## What to do
Each line of the listing that contains "page" should be found and copied.

=== Section Start ===

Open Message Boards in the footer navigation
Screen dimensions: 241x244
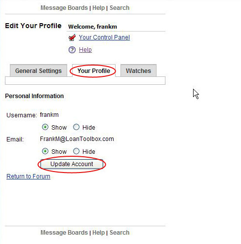(64, 233)
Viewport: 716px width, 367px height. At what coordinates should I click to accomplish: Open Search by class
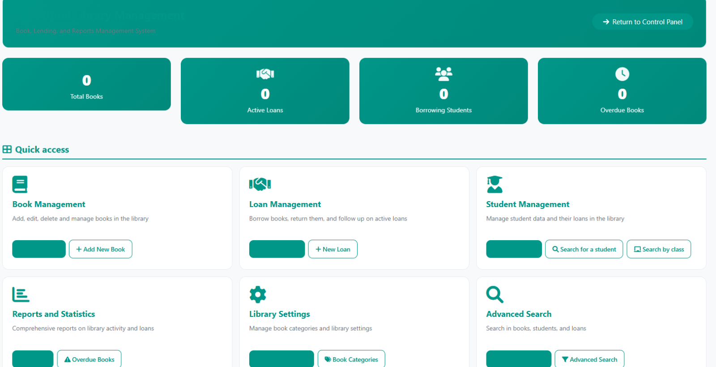pos(659,249)
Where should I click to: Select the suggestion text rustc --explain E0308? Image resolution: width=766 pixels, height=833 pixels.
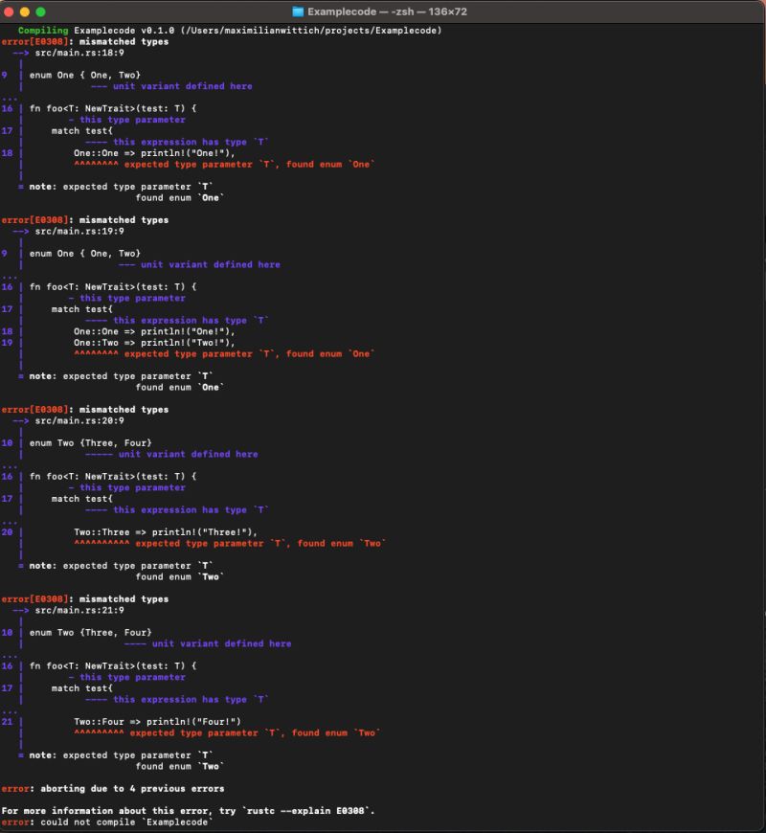click(x=308, y=810)
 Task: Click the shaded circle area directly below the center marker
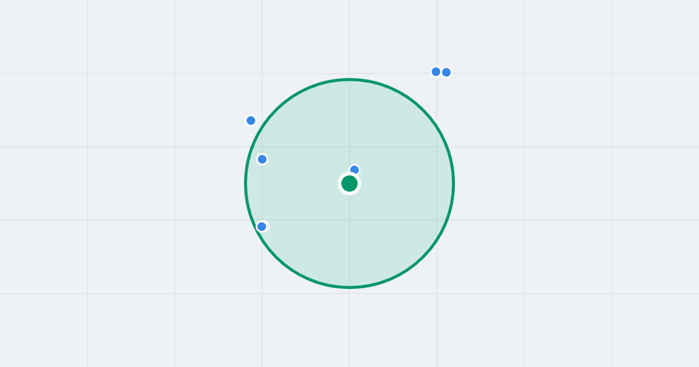tap(350, 239)
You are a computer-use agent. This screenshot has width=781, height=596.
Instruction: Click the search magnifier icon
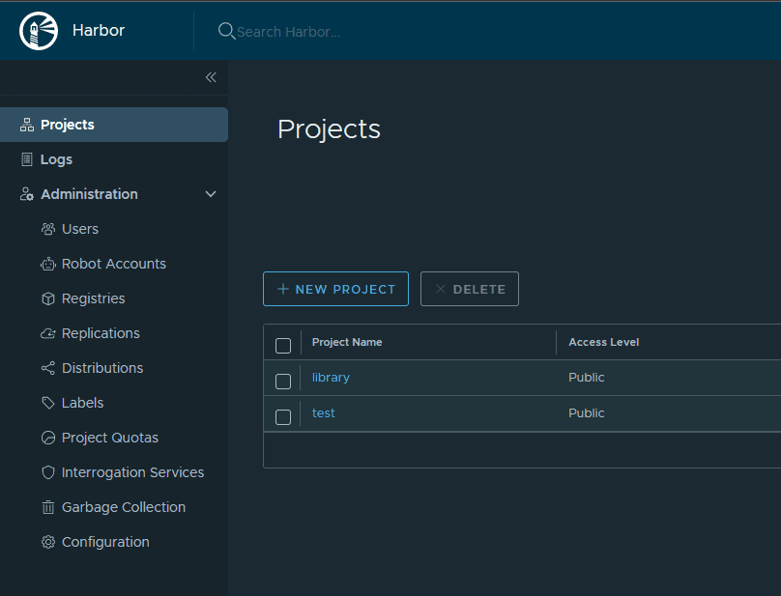(226, 31)
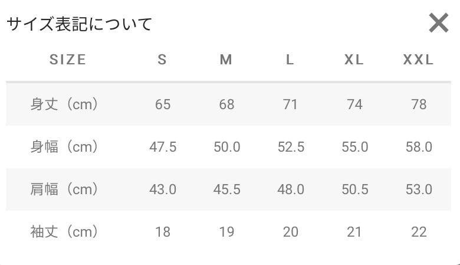The width and height of the screenshot is (460, 265).
Task: Click the サイズ表記について title text
Action: pos(79,24)
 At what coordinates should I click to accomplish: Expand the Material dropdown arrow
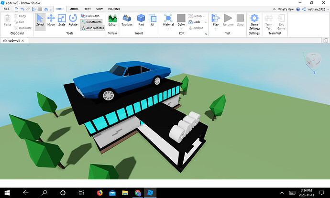coord(168,29)
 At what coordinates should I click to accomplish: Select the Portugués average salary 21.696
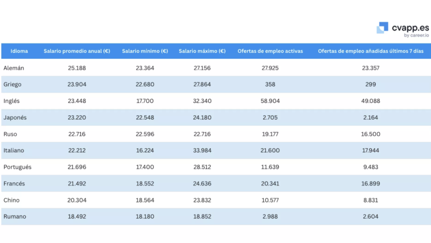pyautogui.click(x=77, y=167)
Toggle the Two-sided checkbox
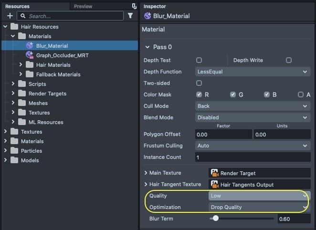316x230 pixels. (x=199, y=83)
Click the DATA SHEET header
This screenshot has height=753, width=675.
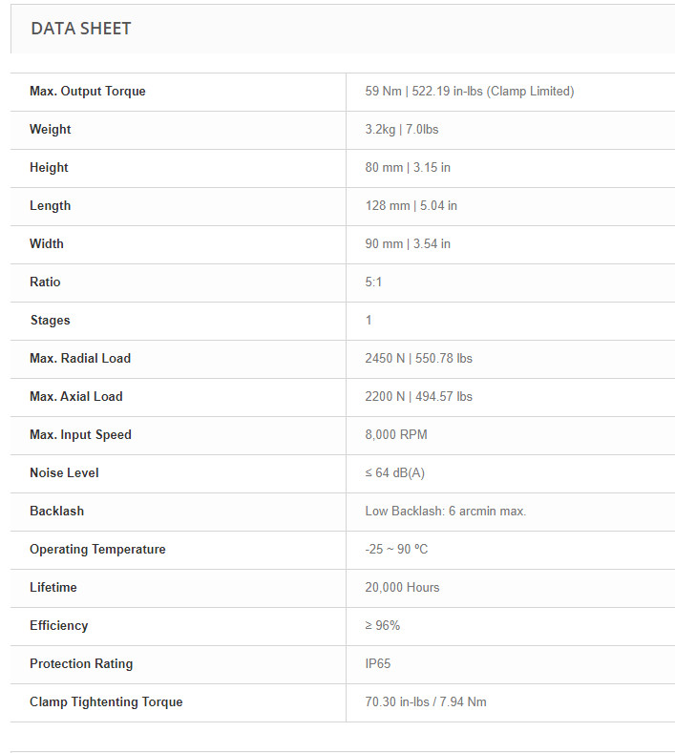[81, 29]
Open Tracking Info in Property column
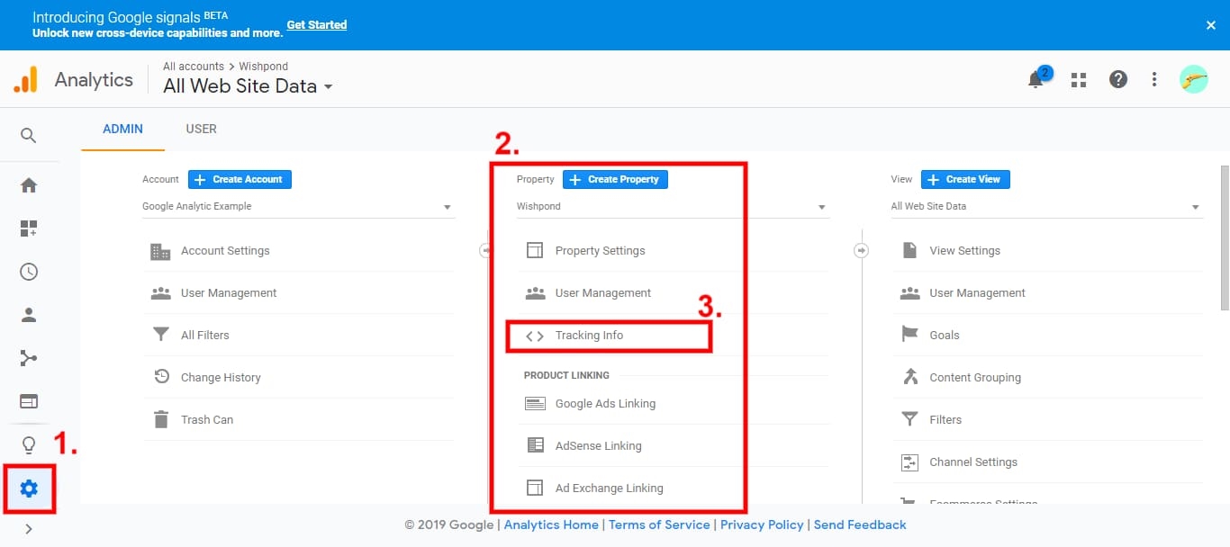The width and height of the screenshot is (1230, 547). (x=589, y=336)
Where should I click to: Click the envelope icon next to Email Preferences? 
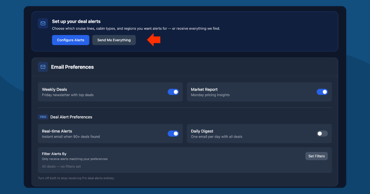pos(43,67)
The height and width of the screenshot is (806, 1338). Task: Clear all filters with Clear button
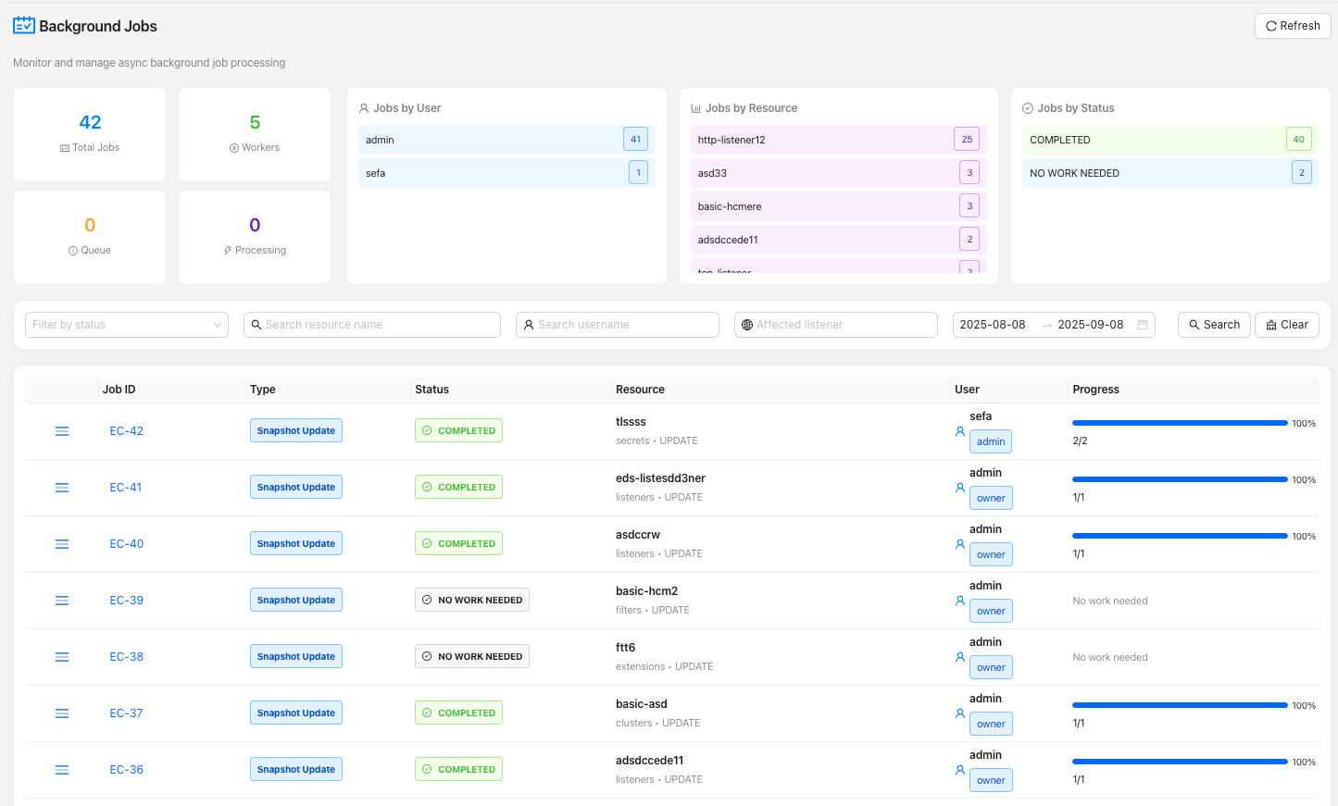tap(1286, 325)
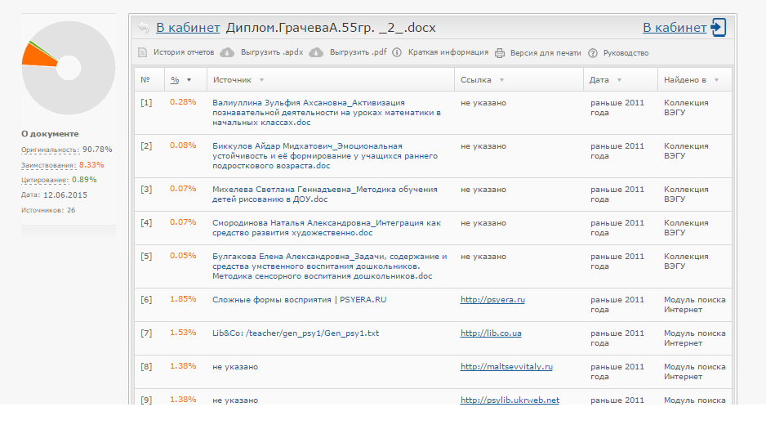This screenshot has height=425, width=766.
Task: Open the Ссылка column sort arrow
Action: pyautogui.click(x=501, y=80)
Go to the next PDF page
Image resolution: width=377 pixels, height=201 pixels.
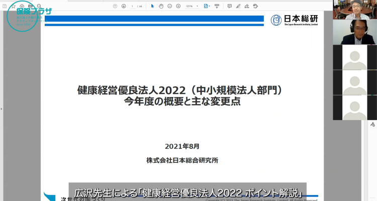click(x=123, y=6)
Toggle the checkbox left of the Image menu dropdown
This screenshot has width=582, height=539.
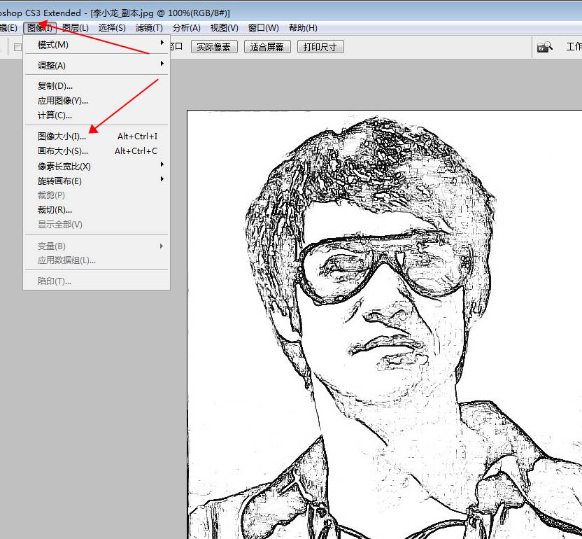(x=18, y=48)
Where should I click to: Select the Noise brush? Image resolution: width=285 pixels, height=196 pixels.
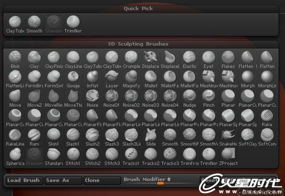pyautogui.click(x=93, y=98)
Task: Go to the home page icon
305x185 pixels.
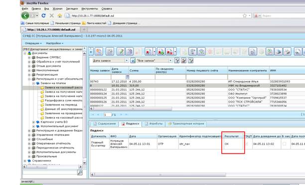Action: point(60,15)
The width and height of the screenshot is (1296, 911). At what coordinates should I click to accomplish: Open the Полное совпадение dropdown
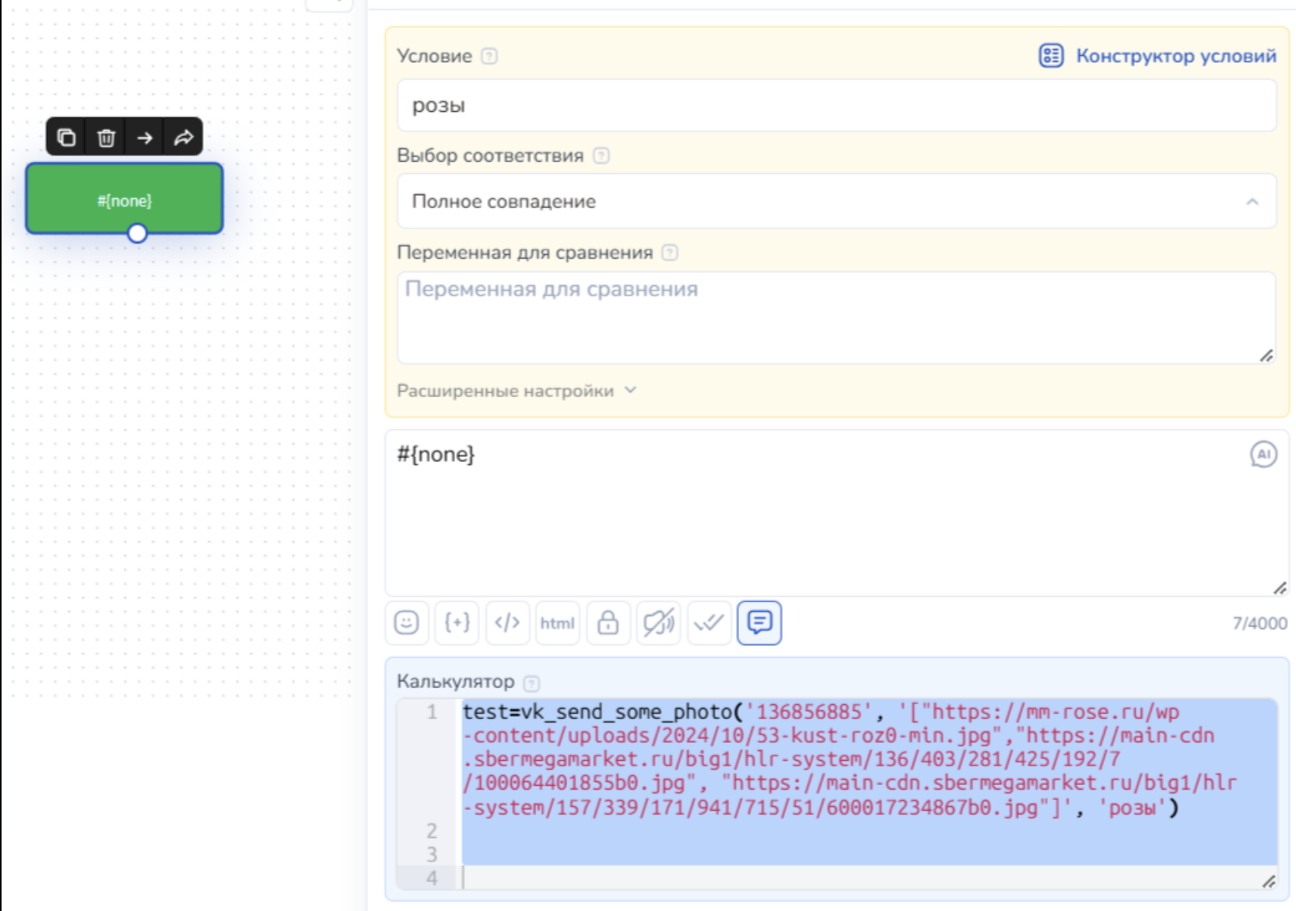(x=836, y=201)
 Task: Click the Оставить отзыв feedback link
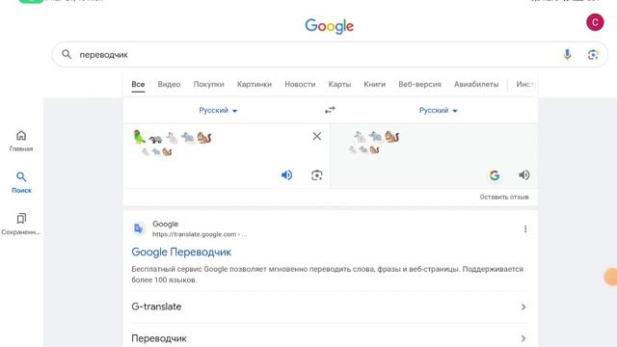pos(504,197)
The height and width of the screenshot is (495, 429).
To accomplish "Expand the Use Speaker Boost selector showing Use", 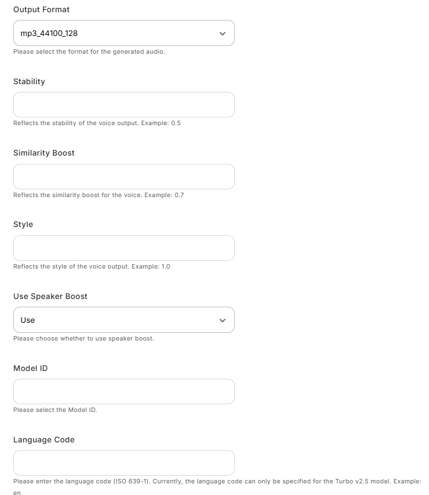I will (x=124, y=320).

=== Section End ===

## Result of the exercise
Go to the next PDF page
Task: Go to the home page icon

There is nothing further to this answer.